Tuesday, February 9, 2010

Goosebumps

Do you remember those stories when you were a kid? They always scared the pants off of us but no one ever died or anything. Old school kiddie horror. My new boat would quality for several Goosebumps stories. It's driving me nuts! Let me illustrate...

The name itself! The Heart Nazi was in love with this boat! He wanted it so bad he spent weeks telling me how great it was. Unconvinced, I went with him to look at it. The FIRST thing I see is the name on the stern. Ms. Linda. My mother's name. She passed away 2 years and many months ago and I still miss her every day. I change my mind, I change my mind! Break out the checkbook, sell the old boat, we ARE buying this boat. Creepy how the thing Corey wanted most came with a name I couldn't say no to.
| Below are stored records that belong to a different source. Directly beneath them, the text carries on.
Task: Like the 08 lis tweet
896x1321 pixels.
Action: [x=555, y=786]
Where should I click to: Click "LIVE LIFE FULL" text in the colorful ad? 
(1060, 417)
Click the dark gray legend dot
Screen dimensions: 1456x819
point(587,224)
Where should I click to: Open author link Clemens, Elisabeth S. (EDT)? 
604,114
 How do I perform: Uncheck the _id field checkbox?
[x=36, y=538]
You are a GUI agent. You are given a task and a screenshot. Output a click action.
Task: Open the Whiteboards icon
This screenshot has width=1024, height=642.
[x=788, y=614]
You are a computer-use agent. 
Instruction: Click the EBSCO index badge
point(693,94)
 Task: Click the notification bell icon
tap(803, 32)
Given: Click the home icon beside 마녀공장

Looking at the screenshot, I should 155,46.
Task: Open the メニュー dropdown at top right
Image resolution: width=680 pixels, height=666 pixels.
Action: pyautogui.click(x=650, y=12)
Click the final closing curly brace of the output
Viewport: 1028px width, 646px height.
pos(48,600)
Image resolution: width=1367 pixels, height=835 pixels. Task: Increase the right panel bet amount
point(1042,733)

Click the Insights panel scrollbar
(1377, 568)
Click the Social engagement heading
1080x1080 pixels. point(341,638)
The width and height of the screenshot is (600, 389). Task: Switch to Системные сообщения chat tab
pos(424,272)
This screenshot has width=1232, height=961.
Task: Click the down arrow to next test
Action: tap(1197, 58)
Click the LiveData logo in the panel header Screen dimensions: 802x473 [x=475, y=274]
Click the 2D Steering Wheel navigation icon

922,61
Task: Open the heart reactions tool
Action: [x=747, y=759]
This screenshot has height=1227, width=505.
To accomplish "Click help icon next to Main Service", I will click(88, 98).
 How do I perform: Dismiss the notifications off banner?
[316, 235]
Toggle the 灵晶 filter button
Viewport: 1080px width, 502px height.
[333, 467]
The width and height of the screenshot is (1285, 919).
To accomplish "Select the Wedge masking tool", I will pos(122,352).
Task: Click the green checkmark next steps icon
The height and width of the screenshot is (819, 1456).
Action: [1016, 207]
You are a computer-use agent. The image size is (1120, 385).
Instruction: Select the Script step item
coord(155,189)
Awful, awful story ahead! If you don't like them, skip to the next paragraph. You've been warned! Corey wanted new parts to fix our pretty door. After looking everywhere I suggest calling the company on the decorative plaque. Maybe they knew something? A quick Google search told us the company was less then an hour away (amazing!) and still operational. Even better, when we called the guy who answered was the guy who worked on her before! Too good to be true! He remembered the Ms. Linda and her gorgeous unique teak door. Why? ..... Because the original owner had a daughter. Her fingers were cut off when the door slammed shut on her hand. AaaaaaaAAAAAHHHH!!! Holy goodness that's bad! I could have lived my whole life on this boat and not known that! No wonder the door doesn't slide well. It's not SUPPOSED to! Gross, gross, sad, sad. Now I can't bring myself to fix the door without adding a gas cylinder or something. It just creeps me out. I'm choosing to think happy thoughts on this one and believe that the little girl is now a young lady with all of her digits. It's that or nitro and I hate those pills.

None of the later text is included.